Amassou com raiva o saco com restos de pipoca velha, lançando-o à distância. Mas não teve tempo para mais nada; começara a segunda parte do suplício, que desgraça pouca é bobagem. Raciocinou que a "grana" do ingresso já estava perdida mesmo, iria suportar o purgante até o final.
Vovô Apolinário chega aos céus, paraíso de filme tupiniquim com portão de papelão pintado e enfeites de cartolina dourada.

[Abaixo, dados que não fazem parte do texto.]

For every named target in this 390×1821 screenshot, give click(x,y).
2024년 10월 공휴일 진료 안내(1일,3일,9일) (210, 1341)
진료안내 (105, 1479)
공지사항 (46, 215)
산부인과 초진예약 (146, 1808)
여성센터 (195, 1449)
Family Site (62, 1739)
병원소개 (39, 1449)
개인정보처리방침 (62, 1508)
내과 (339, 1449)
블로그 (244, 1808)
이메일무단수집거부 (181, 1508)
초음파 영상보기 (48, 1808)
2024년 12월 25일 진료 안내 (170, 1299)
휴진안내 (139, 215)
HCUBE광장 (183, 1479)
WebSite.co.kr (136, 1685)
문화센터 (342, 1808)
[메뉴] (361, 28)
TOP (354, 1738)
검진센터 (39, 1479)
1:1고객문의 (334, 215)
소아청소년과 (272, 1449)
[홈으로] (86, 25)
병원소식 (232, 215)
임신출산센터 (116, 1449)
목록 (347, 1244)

Dá de cara com São Pedro e lhe apresenta seu currículo de belas obras, de caridades mil, de jejum, penitência e óbulos, de frequencia de missas, de novenas e de todo aquele "mise en scene" que faz a festa da Santa Madre Igreja.

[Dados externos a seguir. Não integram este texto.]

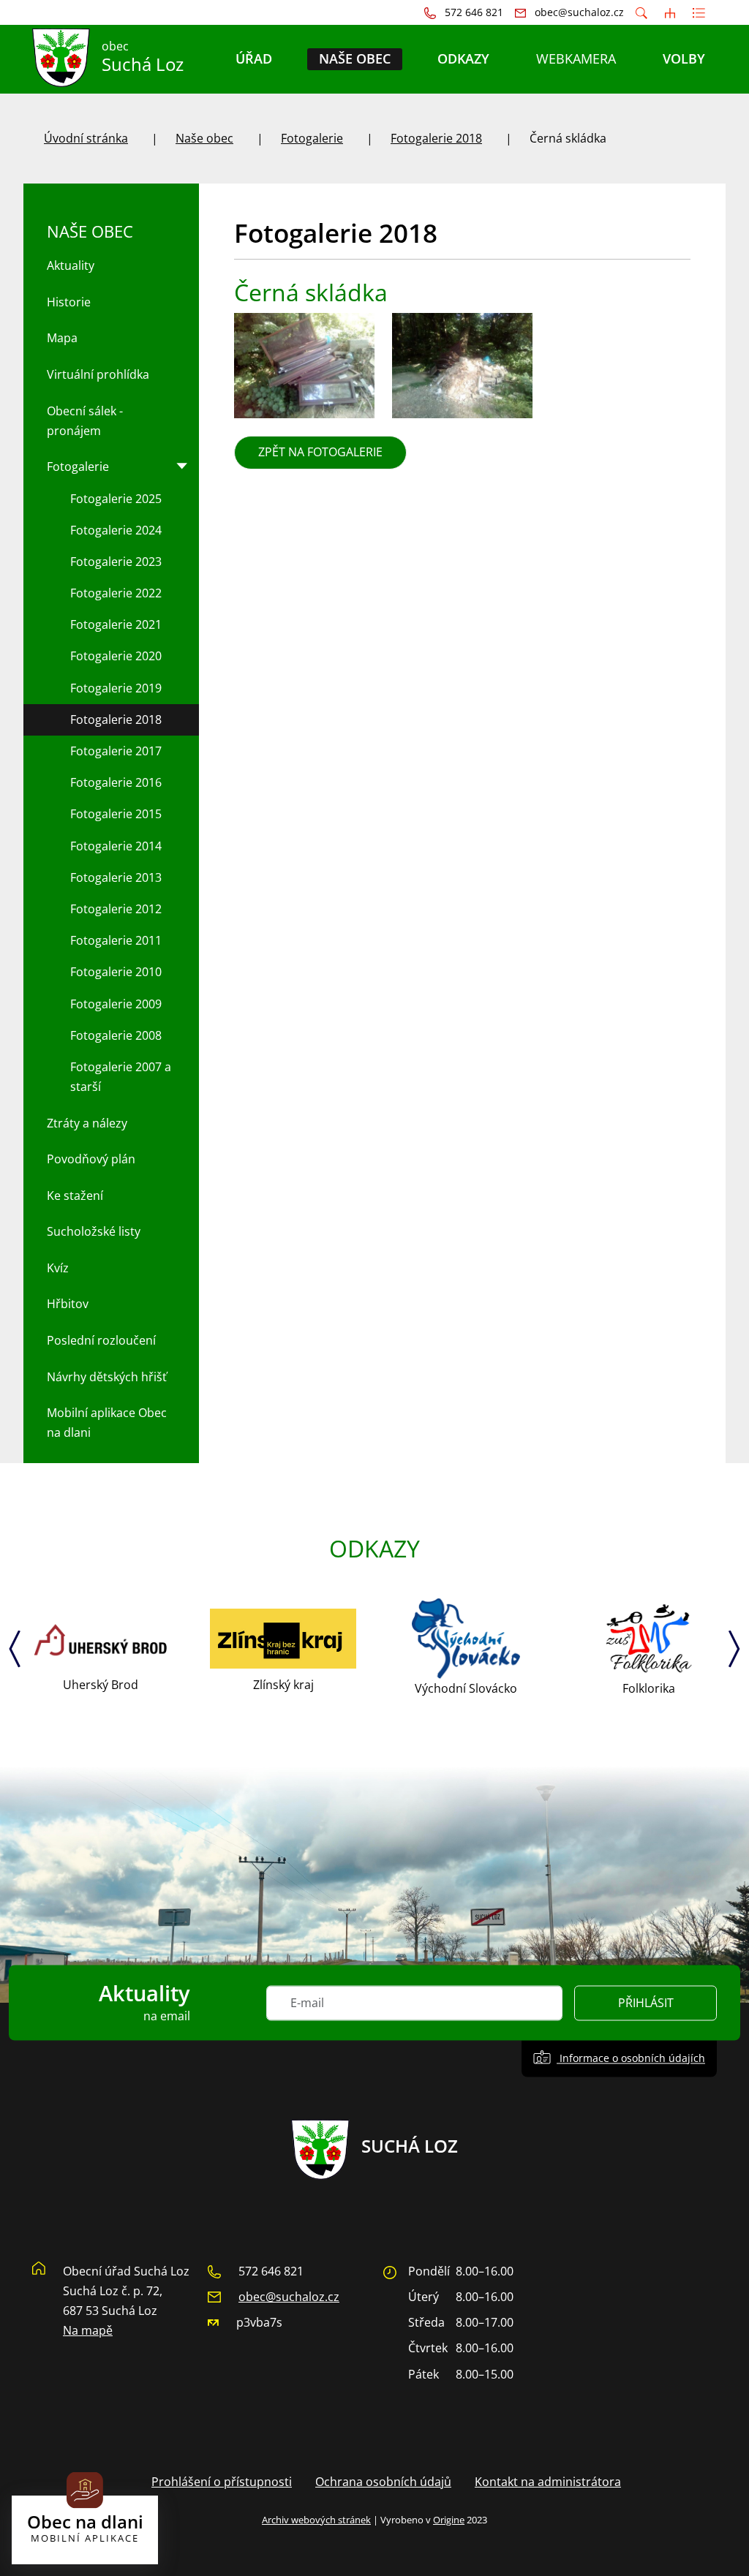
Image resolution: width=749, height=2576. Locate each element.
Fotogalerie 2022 (116, 593)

O porteiro celestial ignorou o papelório e disse ao anjo Hahassiah que puxasse no computador a ficha do candidatoàs plagas divinais. O rapaz de asinhas caídas (problemas no elástico da fantasia) apertou botões num enorme guarda-roupa tremeluzente de metal que, gemendo e guinchando, cuspiu uns cartõezinhos perfurados. Noutra máquina semelhante, São Pedro imprimiu o histórico terrestre do avô.
-- "Bela ficha, seu Apolinário... jardineiro, funciuonário público aposentado, músico, escoteiro na juventude. Hahaiah, veja se tem vaga pro vovô numa dessas categorias aí, em qualquer dos cinco céus!"

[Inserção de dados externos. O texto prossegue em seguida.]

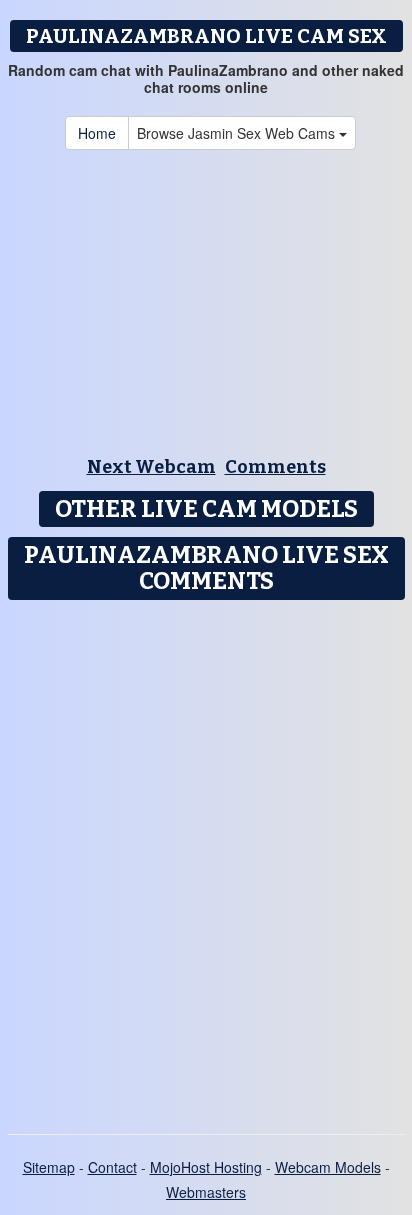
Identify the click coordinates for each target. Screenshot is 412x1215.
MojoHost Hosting (206, 1167)
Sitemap (49, 1167)
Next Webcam (151, 467)
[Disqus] (206, 860)
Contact (112, 1167)
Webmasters (206, 1192)
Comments (275, 467)
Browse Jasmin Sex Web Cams (238, 133)
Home (97, 133)
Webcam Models (328, 1167)
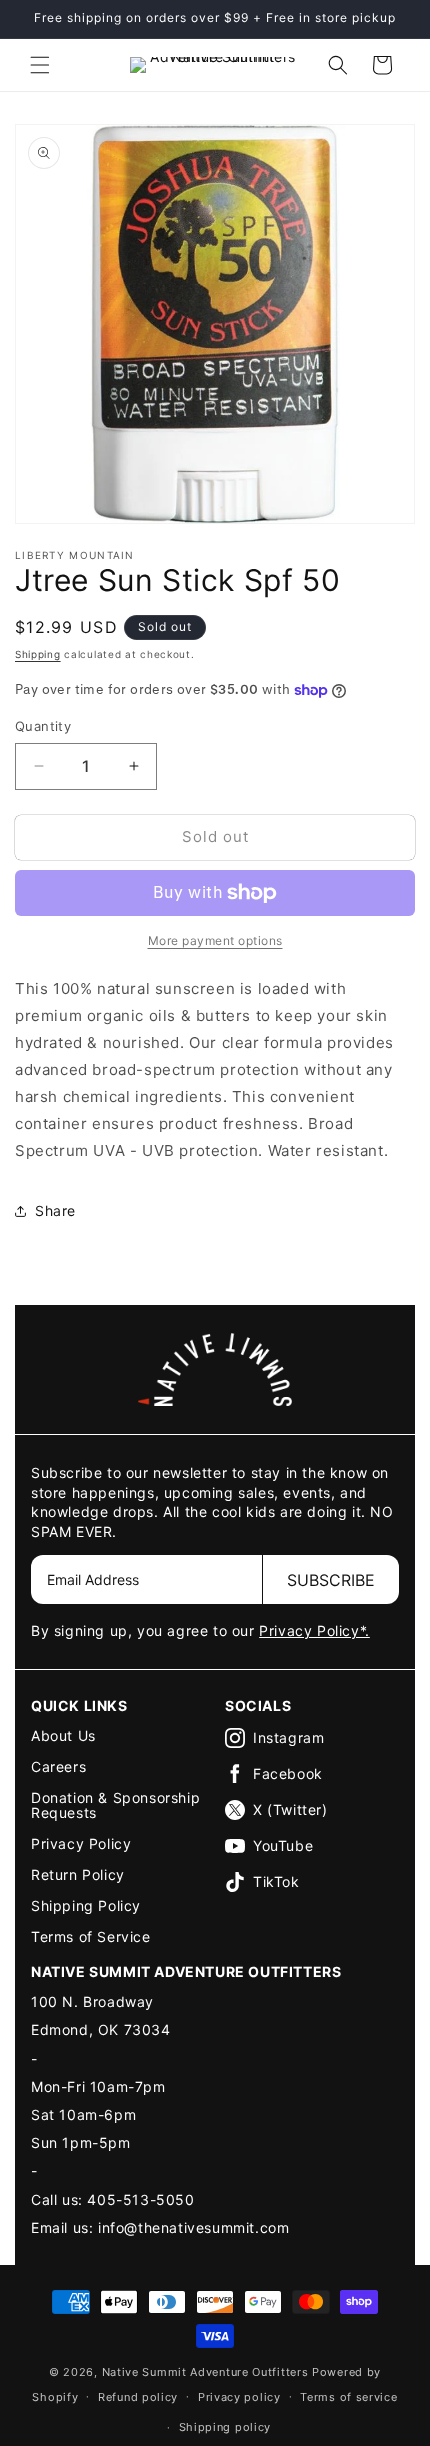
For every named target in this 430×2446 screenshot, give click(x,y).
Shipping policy (225, 2427)
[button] (40, 65)
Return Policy (78, 1874)
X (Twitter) (290, 1809)
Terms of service (348, 2397)
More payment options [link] (215, 940)
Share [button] (55, 1210)
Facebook (288, 1773)
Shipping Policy (86, 1905)
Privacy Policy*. (314, 1630)
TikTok (276, 1881)
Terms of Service (91, 1936)
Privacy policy (239, 2397)
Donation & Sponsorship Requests (115, 1805)
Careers (58, 1766)
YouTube (283, 1845)
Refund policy (138, 2397)
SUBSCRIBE (331, 1580)
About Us (63, 1735)
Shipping (38, 654)
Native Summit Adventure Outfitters (205, 2372)
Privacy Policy (81, 1843)
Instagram (288, 1737)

-- "Ha, ha, ha, mestre... o sr. está sonhando? Nem no 6º céu, o dos padres e bispos -- que quase sempre não passam do purgatório -- tem mais vagas. O céu está completamente lotado!"
-- "Hahahel, o que você sugere? O problema também é de vocês, pois são meus ajudantes!"
-- "Nada feito, santo Apóstolo! O sétimo céu é dos serafins e querubins, dos potentados e principados. Esta nobre alma terá que aguardar até que surja uma vaga. Afinal, alguns arcanjos já foram expulsos daqui, no principio de tudo. Quem sabe o fato não se repete ?!"
Por fim o anjo Lehahiah teve brilhante idéia. Providenciou uma placa com os dizeres "PORTA DO CÉU - entrada - aguarde na fila" e deu para o vovô Apolinário segurar, dizendo:
-- "Vai matando o tempo aí, velhinho, até chegar a sua vez. Afinal, quem não fazia nada lá embaixo não vai cansar aqui... depois, funcionário público sabe melhor que ninguém armar uma fila!"
E o filme foi se desbotando, se apagando, com uns dizeres que ninguém lê sobre as imagens, enquanto o resto da paciência de Florisvaldo desvanecia-se junto com a película. Levantou aos berros, clamando contra aquela "cachorrada" e pedindo o dinheiro de volta.
Nem chegou à metade do corredor... um segurança tipo armário embutido, cuja sombra dava dois dele, botou-o para fora do cinema aos safanões:
-- "Sai prá lá, vira-lata ordinário! "Se manda" antes que eu te dê uma porrada. "Tá pensando que cinema é casa de caridade? Some já daqui, seu cachorro!
"Florisvaldo implorou aos céus que o transformassem naquele instante num mastim, doberman ou pastor alemão, para estraçalhar as canelas daquele brutamontes desgraçado. Cruzou a rua, noite alta já, a cuspir impropérios ao segurança, olhando de soslaio para trás para conferir se o "cavalo vestido" não o perseguia.
Quiz o Destino que uma caminhonete, vindo em sentido contrário, jogasse violentamente Florisvaldo contra o macadame rijo e frio, que asfalto era privilégio só de algumas avenidas.
Estrebuchando nos estertores da morte, com o sangue quente tingindo o negro terno de "tergal" (não amarrota nem perde o vinco") adquirido no crediário da Maré Mansa, Florisvaldo ainda conseguiu ler no "baú" do veículo: "CARROCINHA DA PREFEITURA -- mantenha seu cão na corrente e vacine-o todos os anos".
A família do falecido descobriu tempos depois, através de um amigo médium, que Florisvaldo reencarnara como um robusto e irado "pitbull", de dificil controle até pelos próprios donos.